→ **Text and element pointing data**
──────────

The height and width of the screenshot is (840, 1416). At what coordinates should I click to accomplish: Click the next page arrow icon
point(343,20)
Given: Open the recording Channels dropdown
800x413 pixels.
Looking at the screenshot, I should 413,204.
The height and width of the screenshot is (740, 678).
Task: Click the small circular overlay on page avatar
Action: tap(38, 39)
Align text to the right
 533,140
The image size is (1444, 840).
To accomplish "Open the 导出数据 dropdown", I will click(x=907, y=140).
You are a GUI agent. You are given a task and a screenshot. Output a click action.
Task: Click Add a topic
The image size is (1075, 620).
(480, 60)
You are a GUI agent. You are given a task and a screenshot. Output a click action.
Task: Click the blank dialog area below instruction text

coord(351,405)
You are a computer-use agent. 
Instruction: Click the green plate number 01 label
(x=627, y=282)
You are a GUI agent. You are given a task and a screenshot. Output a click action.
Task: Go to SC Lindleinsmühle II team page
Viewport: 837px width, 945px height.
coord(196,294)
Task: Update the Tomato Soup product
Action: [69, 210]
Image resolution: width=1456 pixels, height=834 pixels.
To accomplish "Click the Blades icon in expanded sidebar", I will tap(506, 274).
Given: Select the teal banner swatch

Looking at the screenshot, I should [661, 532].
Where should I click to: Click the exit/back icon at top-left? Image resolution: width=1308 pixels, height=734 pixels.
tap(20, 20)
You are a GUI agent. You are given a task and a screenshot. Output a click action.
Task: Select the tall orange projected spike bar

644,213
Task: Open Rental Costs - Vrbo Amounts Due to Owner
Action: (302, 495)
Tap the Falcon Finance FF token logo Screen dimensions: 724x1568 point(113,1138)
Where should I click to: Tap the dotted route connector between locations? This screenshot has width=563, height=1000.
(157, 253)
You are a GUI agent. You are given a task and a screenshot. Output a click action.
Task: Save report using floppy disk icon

──────────

→ **Do this**
Could you put every line of the data above into a numbered list, leaving out the blank lines?

→ **Answer**
1. The height and width of the screenshot is (840, 1416). At what coordinates should I click to accomplish: Click the next page arrow icon
2. point(343,20)
3. Given: Open the recording Channels dropdown
4. 800x413 pixels.
5. Looking at the screenshot, I should 413,204.
6. The height and width of the screenshot is (740, 678).
7. Task: Click the small circular overlay on page avatar
8. Action: tap(38, 39)
9. Align text to the right
10.  533,140
11. The image size is (1444, 840).
12. To accomplish "Open the 导出数据 dropdown", I will click(x=907, y=140).
13. You are a GUI agent. You are given a task and a screenshot. Output a click action.
14. Task: Click Add a topic
15. The image size is (1075, 620).
16. (480, 60)
17. You are a GUI agent. You are given a task and a screenshot. Output a click action.
18. Task: Click the blank dialog area below instruction text
19. coord(351,405)
20. You are a computer-use agent. 
21. Instruction: Click the green plate number 01 label
22. (x=627, y=282)
23. You are a GUI agent. You are given a task and a screenshot. Output a click action.
24. Task: Go to SC Lindleinsmühle II team page
25. Viewport: 837px width, 945px height.
26. coord(196,294)
27. Task: Update the Tomato Soup product
28. Action: [69, 210]
29. Image resolution: width=1456 pixels, height=834 pixels.
30. To accomplish "Click the Blades icon in expanded sidebar", I will tap(506, 274).
31. Given: Select the teal banner swatch
32. Looking at the screenshot, I should [661, 532].
33. Where should I click to: Click the exit/back icon at top-left? Image resolution: width=1308 pixels, height=734 pixels.
34. tap(20, 20)
35. You are a GUI agent. You are given a task and a screenshot. Output a click action.
36. Task: Select the tall orange projected spike bar
37. 644,213
38. Task: Open Rental Costs - Vrbo Amounts Due to Owner
39. Action: (302, 495)
40. Tap the Falcon Finance FF token logo Screen dimensions: 724x1568 point(113,1138)
41. Where should I click to: Tap the dotted route connector between locations? This screenshot has width=563, height=1000.
42. (157, 253)
43. You are a GUI agent. You are given a task and a screenshot. Output a click action.
44. Task: Save report using floppy disk icon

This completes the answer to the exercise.